Глядя на эти следы, вспоминая видящую с бирюзовыми глазами, которая пыталась подстрелить и побить Дигойза Ревика пистолетом, Кали поймала себя на мысли, что надо вернуться в помещение прежде, чем солнце слишком высоко поднимется на небе.
Вопреки этим наверняка мудрым мыслям, Кали всё равно пошла к реке. Совсем как она без единой ясной мысли покинула гостиничный номер, она так же продолжала шагать, не принимая ни единого осознанного решения.
Несмотря на усиливавшуюся нервозность, она невольно наслаждалась видом города в такое тихое и чистое время суток. Она беззвучно шла по брусчатке мимо тёмных витрин, закрытых церквей, буддистских храмов и французских кафе с выключенным освещением и запертыми окнами. Не считая редких звуков проезжавшей машины, мопеда или радио вдалеке, она не слышала ничего, кроме птиц, а также тихих звуков из помещений — например, из пекарни, которая уже трудилась над производством хлеба.
Ей всегда нравилось гулять ночью.
Ей особенно нравилось гулять в предрассветные часы.
Однако, в отличие от Калифорнии, здесь никогда не холодало полностью, даже в такие ранние утренние часы. Воздух оставался влажным и слегка душным, хотя был всё же прохладнее, чем днём. Прохладный ветерок обдувал её тело и побуждал летучих мышей и других ночных жителей сокращать популяцию насекомых.
Но теперь, идя уже какое-то время, Кали чувствовала надвигающуюся дневную жару.

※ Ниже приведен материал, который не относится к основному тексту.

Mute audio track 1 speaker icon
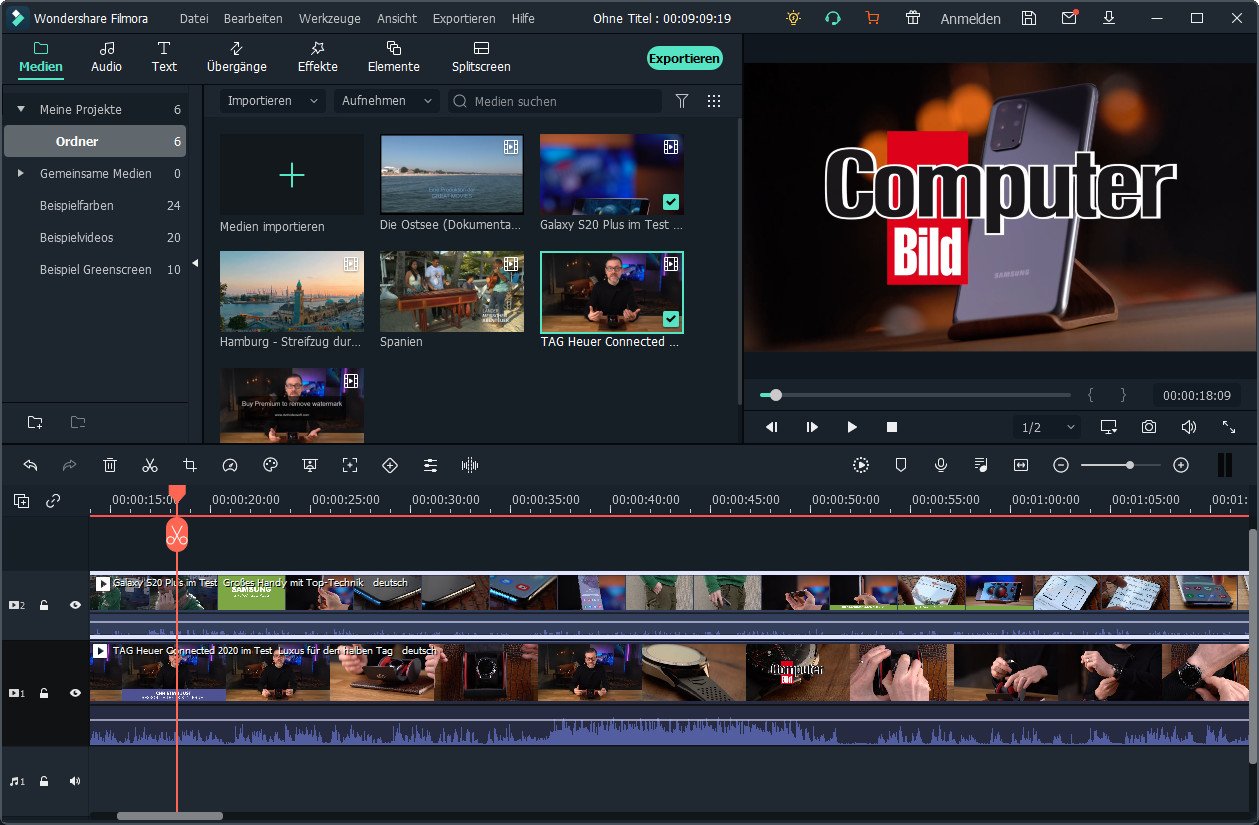This screenshot has width=1259, height=825. (x=75, y=781)
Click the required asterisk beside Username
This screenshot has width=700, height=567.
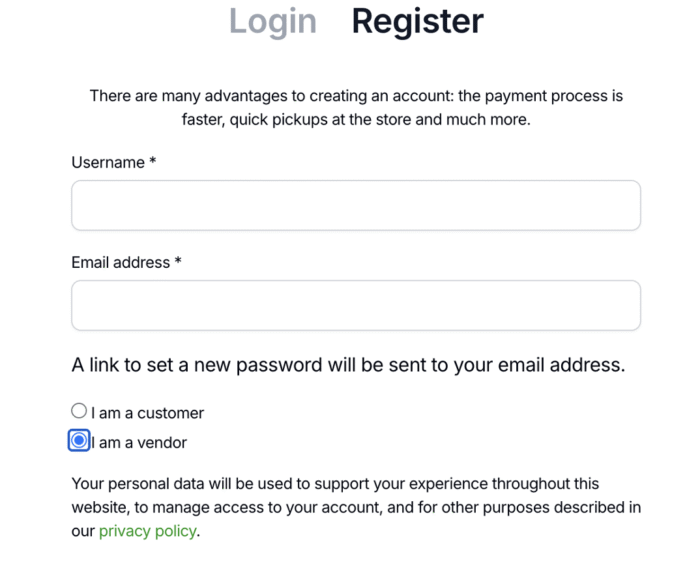(153, 161)
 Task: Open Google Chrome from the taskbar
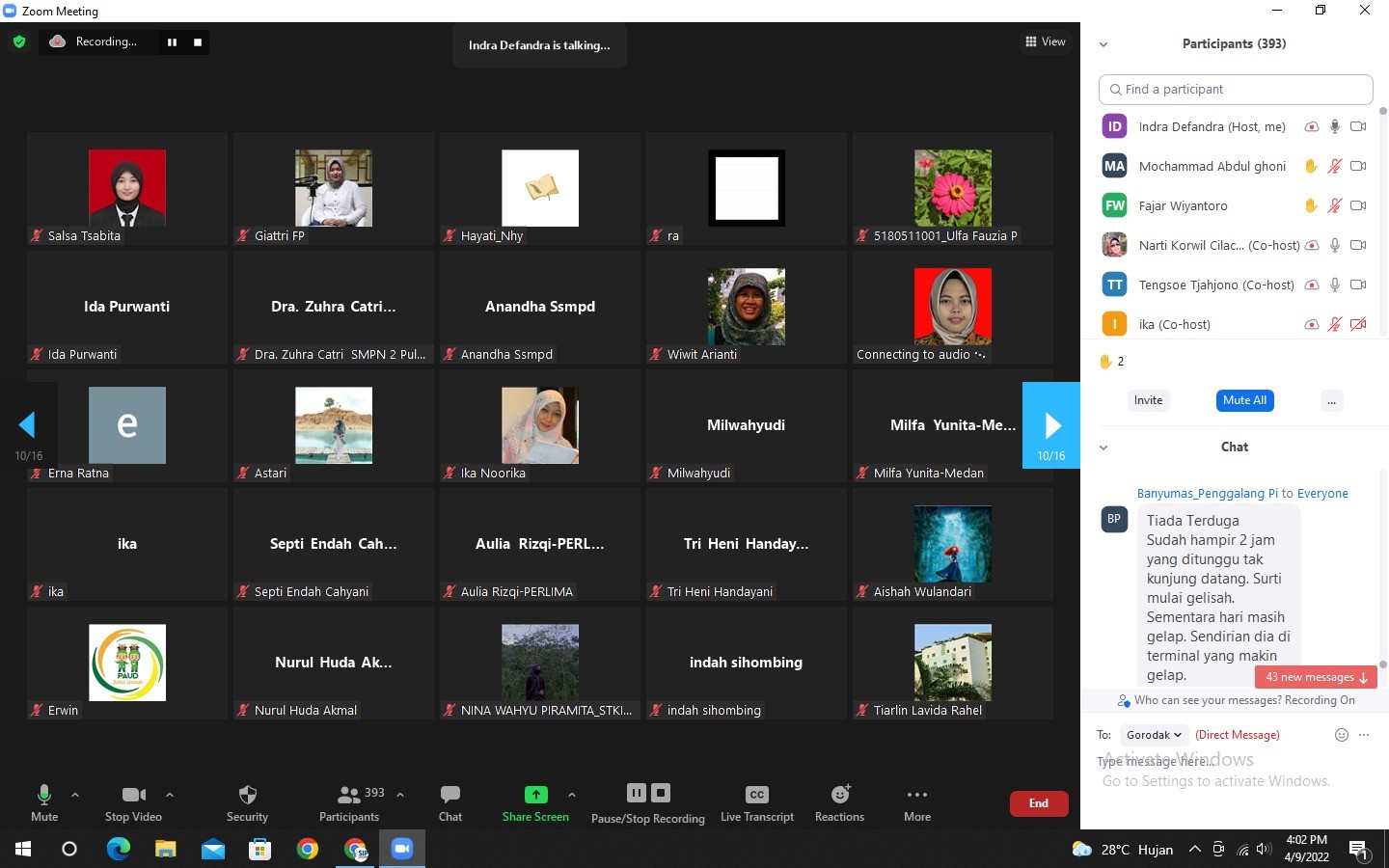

Её шёлковое платье, пошитое по местной моде (опять-таки, в надежде привлекать поменьше взглядов в такое время), уже сделалось влажным от пота и потемнело от пыли, когда она добралась до берегов реки.
К тому моменту солнце выглядывало из-за горизонта.
Кали почему-то почувствовала себя лучше, остановившись и посмотрев на реку — может, потому что это изначально было точкой её назначения, а может, просто потому что она размяла ноги и поработала мышцами, которые не привыкли к длинным периодам безделья после её жизни в Калифорнии.
Там они с Уйе постоянно были чем-то заняты — работой в саду, охотой, визитами в город или просто долгими прогулками в тихих лесах, которые кишели птицами и растительностью даже прямо возле их дома.
Прямо перед отъездом она вместе с Уйе чинила крышу, готовясь к зиме.
Подумав об этом теперь, Кали вздохнула.
Уйе наверняка уже доделал работу.
К тому моменту, когда она вернётся домой, он наверняка уже починит ставни и заменит старые наружные рамы в окнах.
Она долгое время стояла у реки, наслаждаясь тишиной раннего утра.
Она наблюдала, как солнце всё выше поднимается над горами за рекой Сайгон, и улыбнулась, наблюдая за рыбацкими лодками, которые появлялись на золотистой воде. Она задержалась на землистых берегах, пока река постепенно оживала, и обняла себя руками, дрожа под первыми горячими лучами солнца.
Кали провела примерно час, наблюдая за быстрым течением и лодками, а также военными кораблями с южной стороны города и местными пароходами, которые возили пассажиров с одного берега реки на другой.